Perhaps it was the promise of being a family member that captured Louisa's fancy. When her mother asked whether she could suggest anyone for the job, Louisa responded “Only myself.” She miscalculated terribly. In Louisa's mildly fictionalized telling of the story, Richardson's home sounds like an unholy union between Miss Havisham's estate and the House of Usher. The woman she was expected to befriend was a mousy, mentally feeble creature, who at the age of forty possessed the wits of a child. Mr. Richardson proved worst of all. He had conceived a paranoid delusion with regard to another servant, his elderly housekeeper, who he thought had attempted to poison him and whom he suspected of brewing further “nefarious plans.”
33

Yet Richardson's irrational loathing may have been preferable to the attraction he conceived toward Louisa. Before she arrived, he wrote long letters to the eighteen-year-old, expressing the hope that she would allow him “to minister to [her] young and cheerful nature.” After she arrived, she soon discovered that her duties had more to do with Richardson himself than with his sister. Although her memoir of the episode contains no clear suggestion of sexual impropriety, her employer began to expect a kind of intimacy that was almost equally unsettling. One morning, he surreptitiously observed her as she prepared breakfast. When she discovered his presence, he begged her not to run away and remarked on the pleasure of seeing “something tasteful, young, and womanly” near him. At the end of each day, he compelled her to come to his study and listen as he read from crackbrained, abstruse texts. She became “a passive bucket, into which he was to pour all manner of philosophic, metaphysical, and sentimental rubbish.” She was “to serve his needs, soothe his sufferings, and sympathize with all his sorrows—be a galley slave, in fact.”
34
Before much time passed, she told Richardson flatly that she would rather scrub floors than listen to his reading.

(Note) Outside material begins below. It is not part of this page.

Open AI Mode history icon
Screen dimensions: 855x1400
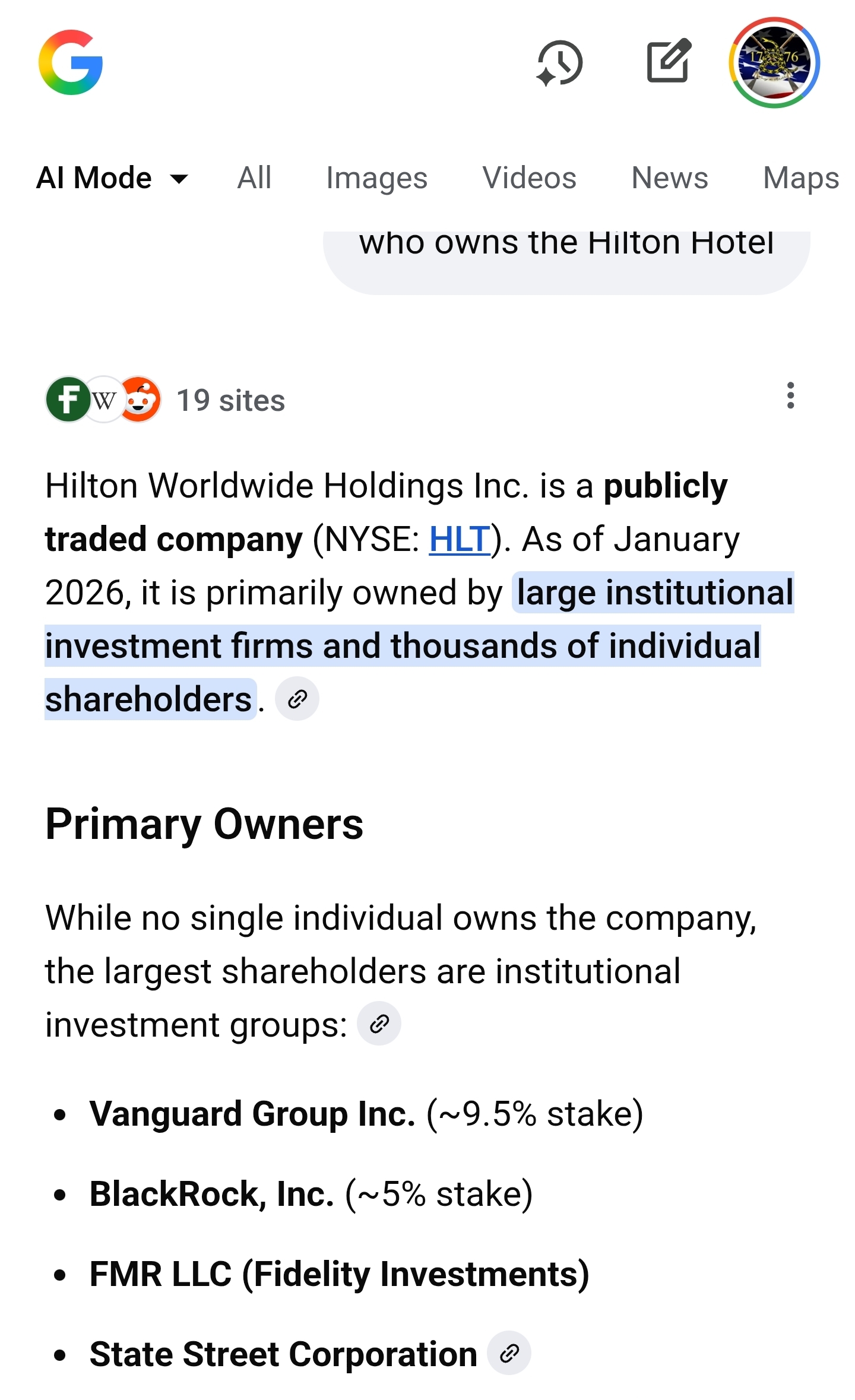[x=559, y=62]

Louisa's candor was promptly punished; she was burdened with the hardest tasks of the household and, as a crowning insult, was expected to black her master's boots. Seven weeks after her work in Dedham began, Louisa announced that she would be Richardson's drudge no more. Making her way back to Boston on a bleak March afternoon, she opened the pocketbook he had given her containing her wages and found that he had paid her only four dollars. In the story she based on her time with the Richardsons, Louisa writes that her family indignantly sent the pittance back. In her account book, however, she counted the four dollars as part of the year's income, suggesting that necessity may actually have triumphed over pride. Throughout her writing career, Louisa routinely transformed family tragedy into the stuff of comedy. Even twenty-three years after the fact, however, she was unable to perform such alchemy regarding her sojourn in Dedham; the tone of the piece she based on the episode is unmistakably bitter.

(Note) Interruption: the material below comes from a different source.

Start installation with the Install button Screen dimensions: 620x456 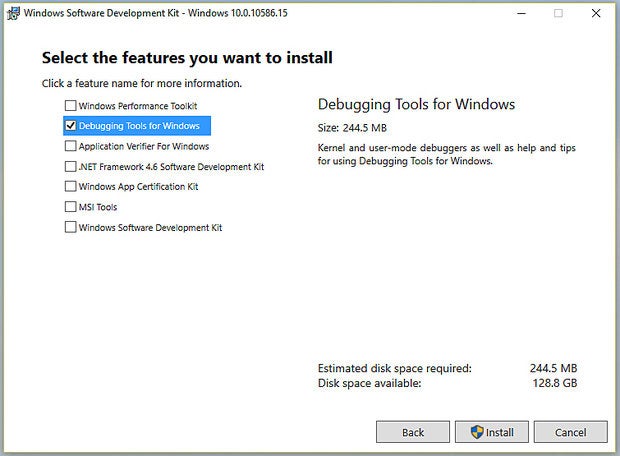click(x=491, y=432)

Fortunately, not all the influences she felt during this period were so degrading. She grew attracted to the preaching of the extraordinary minister Theodore Parker, who had been a visitor to Fruitlands and a sometime attendee at Alcott's conversations. His unorthodox opinions—he had been known to comment that Christianity would be better off without the Gospels—alienated many Bostonians, so much so that he was forced to preach at Boston's Music Hall instead of a regular church.
35
If Emerson represented the poetic aspect of transcendentalism and Alcott its educational side, then Theodore Parker was its political warrior. Parker's steel blue eyes would look intensely through his gold-rimmed spectacles as he urged his listeners to fight for social change and take up arms for abolition and equality. Parker's advocacy of women's rights resonated strongly with Louisa, and he soon joined Emerson and Thoreau among the leading transcendentalists to whom she felt a filial, almost romantic attachment. She was looking, it seems, for figures to fill the place in her life that her own father did not perfectly occupy, and yet, interestingly, she gravitated toward men whose opinions and characters were not vastly different from Bronson's. Instead of looking for an alternative to her father, she apparently craved a better version of him.

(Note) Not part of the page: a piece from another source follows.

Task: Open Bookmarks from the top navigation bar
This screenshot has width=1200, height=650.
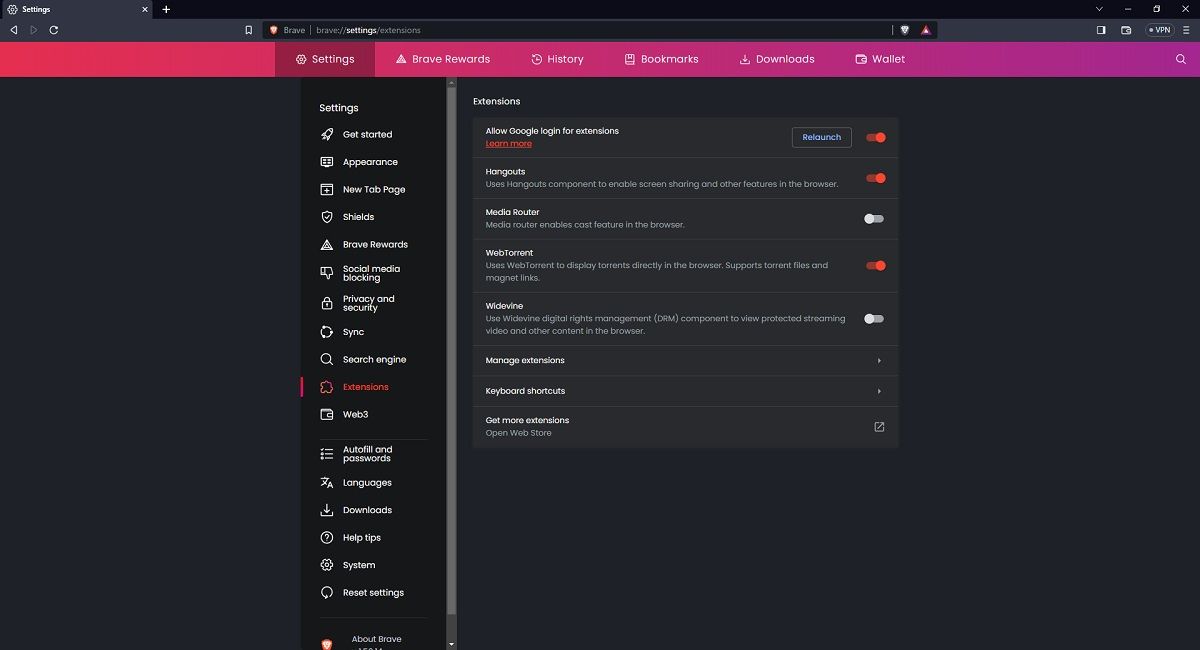Action: (x=661, y=59)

Soon after her return to Boston, Louisa's need to be up and doing was briefly enflamed, not by family concerns, but by a public controversy. On April 3, 1851, the escaped slave Thomas Sims was taken prisoner in Boston, giving the Supreme Judicial Court of Massachusetts the chance to decide the constitutionality of the new federal Fugitive Slave Law. Two months earlier, to the embarrassment of the local authorities, a crowd of free blacks had burst into the courtroom and forcibly liberated another fugitive, known as Shadrach, as his case was being argued. To avoid another incident of that kind, the courthouse where Sims was imprisoned was promptly surrounded by chains and an armed guard. When Chief Justice Lemuel Shaw was obliged to stoop beneath the chains in order to enter the courthouse, the symbolism of justice bowing down to power and oppression was too blatant to be ignored. Bronson, normally slow to anger, reacted with shame and indignation. He observed, “The question ‘What has the North to do with slavery?' is visibly answered…. Such disgrace to the country, to the State,…to humanity…cannot be long borne with, nor silently.” He promptly accepted a position on a vigilance committee, organized to protect other blacks from being arrested and, if possible, to rescue Sims. A few scenes like the spectacle in the courthouse square, he thought, would settle the nation's destiny.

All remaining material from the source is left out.